Scale the thinking. If Upper Zakum produces 2 million barrels of water per day at 90 degrees Celsius, and a modest 10 percent of that thermal energy is captured and converted to electricity, the result is 20 to 30 megawatts of continuous baseload power. Enough to displace a significant fraction of platform demand. Enough to change the economic limit of the field.
The Risk—and Why It Is Worth Taking
The technical risks are real but manageable. Heat exchanger fouling from oil residue, scale, and corrosion products is the primary concern. Titanium or super-duplex exchangers with automated back-flush systems mitigate this. Produced water chemistry varies by well and by time; pilot design must accommodae that variability.
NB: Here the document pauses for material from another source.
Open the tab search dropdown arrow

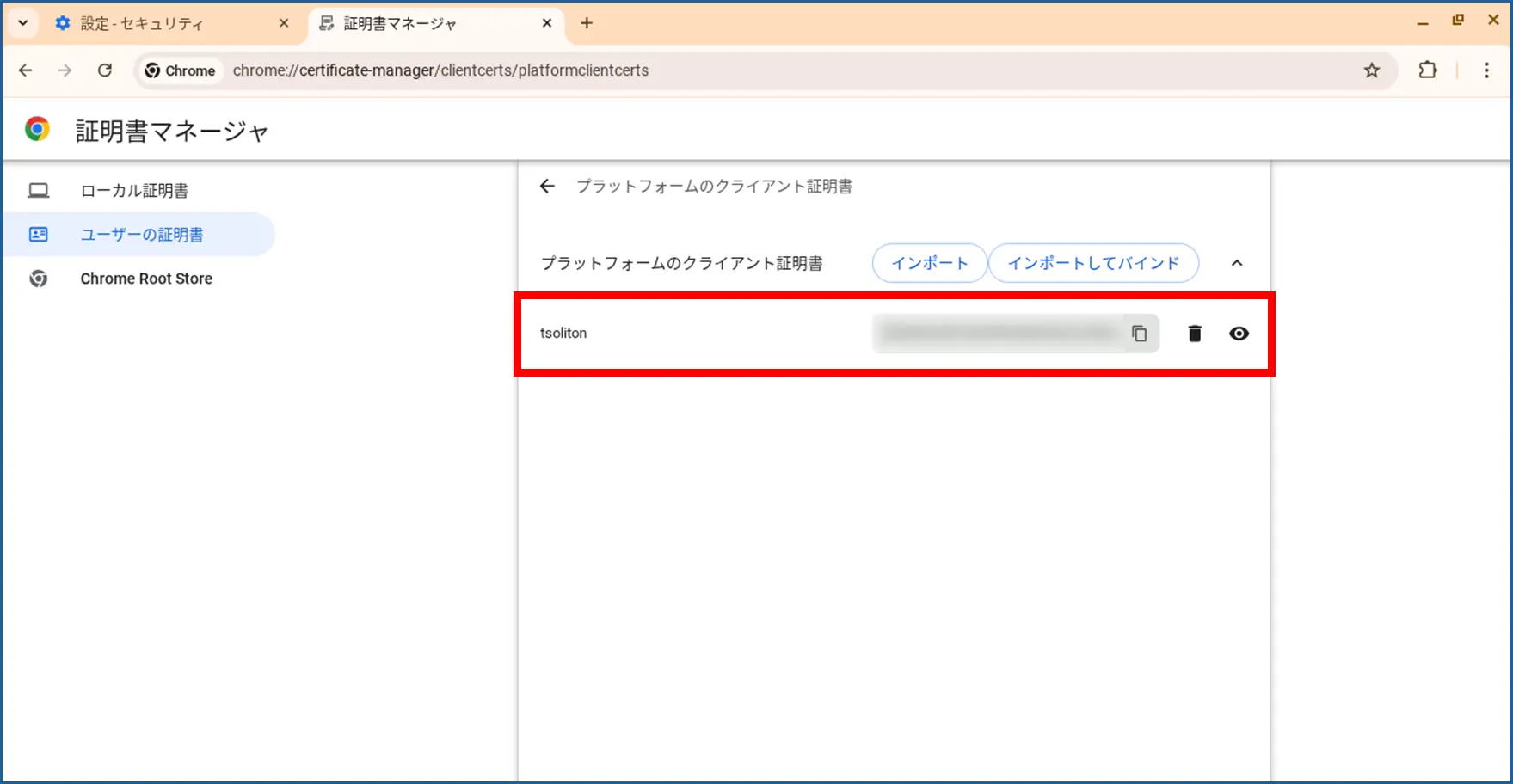[23, 23]
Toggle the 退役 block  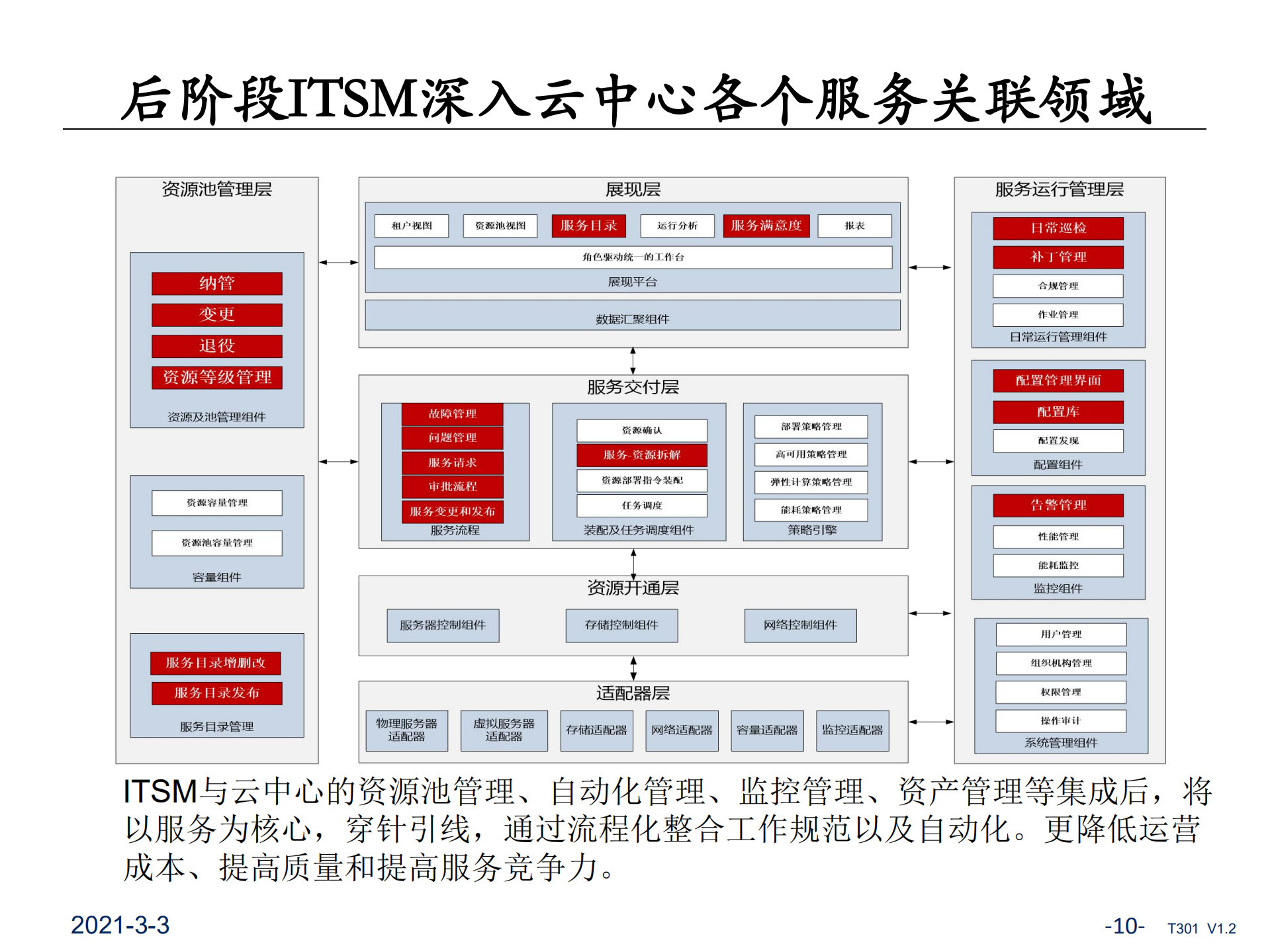click(216, 346)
Reservoir temperature may decline as fields deplete further. Co-production must be sized for current conditions with modular expansion capability, not over-engineered for temperatures that may not persist. Platform space and weight constraints are genuine, but artificial islands and newer platform designs have more flexibility than legacy jackets.
The economic risk is oil price volatility. But energy cost savings are operational, not commodity-dependent. They accrue whether Brent is at 60 or 100 dollars per barrel. And in the UAE's integrated structure, internal power balancing simplifies regulatory and contractual complexity—there is no grid export to negotiate, no power purchase agreement to draft.
The mitigation is to start small, learn fast, and scale modularly. A 500 kilowatt pilot on one Upper Zakum platform teaches more than a 10 megawatt theoretical study. It proves the thermodynamics, tests the fouling, trains the operators, and builds the business case for the next ten.
A Call to Action for the Industry
ADNOC has built something extraordinary in Abu Dhabi's offshore sector. Upper Zakum, Umm Shaif, and their sister fields represent decades of reservoir engineering, facilities innovation, and operational discipline. The Panorama Digital Command Center is a genuinely world-class integration of data and decision-making. But digitalization cannot change the laws of thermodynamics. Hot water will keep rising. Energy will keep being consumed to handle it.
The next frontier is not more software. It is reimagining the physical stream.
For production engineers across the Middle East and beyond, the lesson is broader. If your mature field produces hot water, you are sitting on geothermal potential whether you are in the Gulf of Mexico, the North Sea, West Africa, or Southeast Asia. The temperature threshold is lower than most assume. The technology is modular and proven. The economics are strongest where energy costs are highest—which means offshore, remote, and mature.
ADNOC should commission a feasibility study for Upper Zakum's artificial islands in 2026, with a 1 megawatt ORC pilot operational by 2028. The heat is there. The water is there. The need is there. The only question is whether the industry will keep calling it waste.
OLOWO OSAIZE LAZARUS is a petroleum engineer specializing in mature field rejuvenation, enhanced oil recovery, and energy transition strategies in the Middle East.